Task instructions: Nothing more is wanted than an exact repeat of the data below.

[Collected data]
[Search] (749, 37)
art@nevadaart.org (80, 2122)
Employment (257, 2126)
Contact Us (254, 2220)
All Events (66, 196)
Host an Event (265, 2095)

Result of the task:
[Search] (749, 37)
art@nevadaart.org (80, 2122)
Employment (257, 2126)
Contact Us (254, 2220)
All Events (66, 196)
Host an Event (265, 2095)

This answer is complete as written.